_Problem statement_:
Can the data below be set down again exactly, line for line?

_Provided data_:
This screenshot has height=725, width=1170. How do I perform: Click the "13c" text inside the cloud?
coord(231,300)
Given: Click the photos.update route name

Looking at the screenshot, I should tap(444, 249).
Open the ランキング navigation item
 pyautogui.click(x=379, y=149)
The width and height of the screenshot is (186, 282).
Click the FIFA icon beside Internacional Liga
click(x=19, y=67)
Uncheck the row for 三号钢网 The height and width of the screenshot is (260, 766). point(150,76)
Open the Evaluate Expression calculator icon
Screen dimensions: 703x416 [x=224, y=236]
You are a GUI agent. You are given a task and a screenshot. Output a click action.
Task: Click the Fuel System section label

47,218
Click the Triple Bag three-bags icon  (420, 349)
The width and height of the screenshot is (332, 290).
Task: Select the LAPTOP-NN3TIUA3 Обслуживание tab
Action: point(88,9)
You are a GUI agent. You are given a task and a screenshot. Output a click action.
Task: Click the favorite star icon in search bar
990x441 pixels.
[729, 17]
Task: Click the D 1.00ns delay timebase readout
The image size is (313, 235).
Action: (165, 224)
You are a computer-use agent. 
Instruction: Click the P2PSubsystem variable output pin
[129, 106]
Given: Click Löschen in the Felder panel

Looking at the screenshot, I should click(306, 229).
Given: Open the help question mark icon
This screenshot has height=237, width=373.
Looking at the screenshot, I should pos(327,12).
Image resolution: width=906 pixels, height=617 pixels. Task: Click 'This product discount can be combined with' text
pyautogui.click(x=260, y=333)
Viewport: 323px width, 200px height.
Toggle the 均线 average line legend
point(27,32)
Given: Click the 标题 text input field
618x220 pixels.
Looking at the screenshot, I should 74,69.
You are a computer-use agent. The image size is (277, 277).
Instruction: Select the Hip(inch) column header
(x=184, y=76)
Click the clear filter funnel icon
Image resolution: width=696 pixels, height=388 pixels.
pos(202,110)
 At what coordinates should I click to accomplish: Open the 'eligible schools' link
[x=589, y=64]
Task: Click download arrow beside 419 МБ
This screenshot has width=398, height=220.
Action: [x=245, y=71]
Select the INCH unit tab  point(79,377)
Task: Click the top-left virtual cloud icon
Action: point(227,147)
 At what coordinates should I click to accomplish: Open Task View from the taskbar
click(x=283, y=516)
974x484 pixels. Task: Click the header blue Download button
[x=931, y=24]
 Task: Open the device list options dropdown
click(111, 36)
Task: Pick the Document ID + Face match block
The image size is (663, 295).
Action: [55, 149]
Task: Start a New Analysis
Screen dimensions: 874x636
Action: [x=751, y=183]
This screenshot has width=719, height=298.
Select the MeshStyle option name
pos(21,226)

_Exercise output_:
This screenshot has height=725, width=1170. How do I perform: Click the "13c" text inside the cloud?
coord(231,300)
Given: Click the photos.update route name

Looking at the screenshot, I should tap(444, 249).
Open the ランキング navigation item
 pyautogui.click(x=379, y=149)
The width and height of the screenshot is (186, 282).
Click the FIFA icon beside Internacional Liga
click(x=19, y=67)
Uncheck the row for 三号钢网 The height and width of the screenshot is (260, 766). point(150,76)
Open the Evaluate Expression calculator icon
Screen dimensions: 703x416 [x=224, y=236]
You are a GUI agent. You are given a task and a screenshot. Output a click action.
Task: Click the Fuel System section label

47,218
Click the Triple Bag three-bags icon  (420, 349)
The width and height of the screenshot is (332, 290).
Task: Select the LAPTOP-NN3TIUA3 Обслуживание tab
Action: point(88,9)
You are a GUI agent. You are given a task and a screenshot. Output a click action.
Task: Click the favorite star icon in search bar
990x441 pixels.
[729, 17]
Task: Click the D 1.00ns delay timebase readout
The image size is (313, 235).
Action: (165, 224)
You are a computer-use agent. 
Instruction: Click the P2PSubsystem variable output pin
[129, 106]
Given: Click Löschen in the Felder panel

Looking at the screenshot, I should click(306, 229).
Given: Open the help question mark icon
This screenshot has height=237, width=373.
Looking at the screenshot, I should pos(327,12).
Image resolution: width=906 pixels, height=617 pixels. Task: Click 'This product discount can be combined with' text
pyautogui.click(x=260, y=333)
Viewport: 323px width, 200px height.
Toggle the 均线 average line legend
point(27,32)
Given: Click the 标题 text input field
618x220 pixels.
Looking at the screenshot, I should 74,69.
You are a computer-use agent. The image size is (277, 277).
Instruction: Select the Hip(inch) column header
(x=184, y=76)
Click the clear filter funnel icon
Image resolution: width=696 pixels, height=388 pixels.
pos(202,110)
 At what coordinates should I click to accomplish: Open the 'eligible schools' link
[x=589, y=64]
Task: Click download arrow beside 419 МБ
This screenshot has width=398, height=220.
Action: [x=245, y=71]
Select the INCH unit tab  point(79,377)
Task: Click the top-left virtual cloud icon
Action: point(227,147)
 At what coordinates should I click to accomplish: Open Task View from the taskbar
click(x=283, y=516)
974x484 pixels. Task: Click the header blue Download button
[x=931, y=24]
 Task: Open the device list options dropdown
click(111, 36)
Task: Pick the Document ID + Face match block
The image size is (663, 295).
Action: [55, 149]
Task: Start a New Analysis
Screen dimensions: 874x636
Action: [x=751, y=183]
This screenshot has width=719, height=298.
Select the MeshStyle option name
pos(21,226)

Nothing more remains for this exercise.